Die Dogon, ein Volk in Mali beflügelten schon vor der Abfahrt die Fantasie. Die Menschen leben zurückgezogen am Steilabbruch von Bandigara in der Wüste. Sie sind ein altes Kulturvolk mit einem erstaunlichen Wissen über die Sterne, dass vielen Astronomen bis heute in Staunen versetzt. Die Dogon kennen seit Jahrhunderten den Zwergstern Sirius B, der um Sirus kreist. Sie richten ihr wichtigstes Fest, das Sigui-Fest, das Reisfest nach dem Umlauf dieses kleinen weißen Zwergsterns. Unserer westlichen Welt ist dieser mit freiem Auge unsichtbare Begleiter des Sirius erst seit Ende des 19. Jahrhunderts als Siruis B bekannt.
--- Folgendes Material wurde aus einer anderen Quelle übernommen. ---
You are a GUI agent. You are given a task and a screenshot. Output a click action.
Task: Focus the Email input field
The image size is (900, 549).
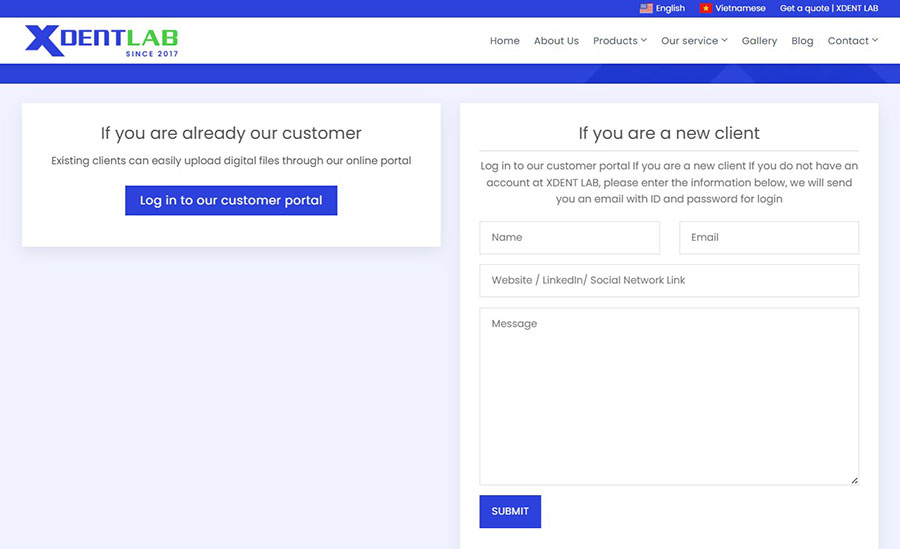[x=768, y=238]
Die Dogon nennen ihn nach der kleinsten Hirseart Po.

 

Wie schon so oft während der Reise werden wir gewarnt, uns keinesfalls ohne ein Geländefahrzeug zu den Dogon vorzutasten. In Bandigara will natürlich jeder den wir nach dem Weg fragen unser Guide, unser Führer sein.
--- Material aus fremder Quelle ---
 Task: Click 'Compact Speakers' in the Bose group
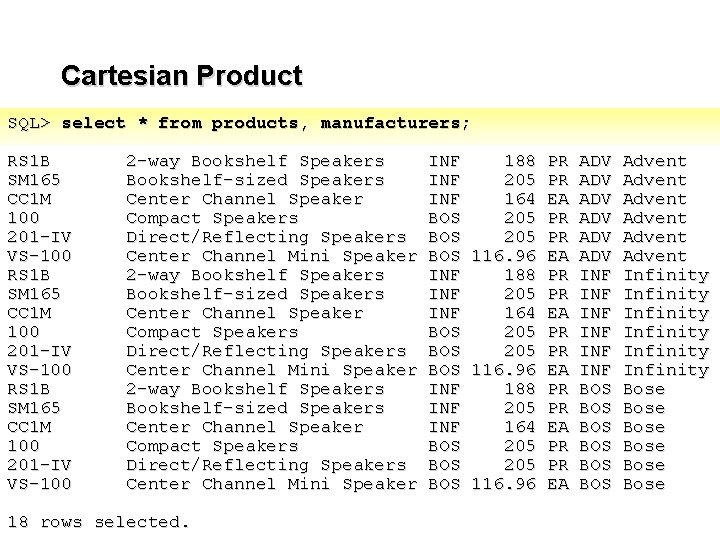(x=212, y=446)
 »Guide n?est pas necessaire!«, wir brauchen keinen Guide unsere holprige französische Standardantwort, die wir auf Tonband aufnehmen sollten. So schnell lassen sich die selbsternannten Führer jedoch nicht abschütteln, da sie mit Touristen an einem Tag mehr als das durchschnittliche Monatsgehalt eines Maliers verdienen können.

 »Ihr werdet den Weg nicht finden!«, prophezeien uns die einen ? andere versuchen uns einzuschüchtern, »Guides sind Pflicht!«

 Unglaublich, doch wir verfahren uns nicht am Weg nach Dourou, wie prophezeit. Beeindruckend ist von dort die Abfahrt durch eine enge Schlucht an den Fuß des rund 300 Meter hohen Steilabbruchs, wo noch einige ursprüngliche Dörfer liegen sollen. Da der Weg immer tiefsandiger wird, lassen wir die Luft der Reifen auf knapp eineinhalb bar ab ? erhöhen so die Auflagefläche Hidalgos. Am übernächsten Tag kommen wir im Dorf Ourou, wo wir die nächsten vier Tage verbringen werden, an. In diesen intensiven Tagen bekommen wir einen tiefen Einblick in das Alltagsleben und die Kultur dieses erstaunlichen Volkes mit seinem hohen handwerklichen Können und dem verblüffenden Wissen der Eliten.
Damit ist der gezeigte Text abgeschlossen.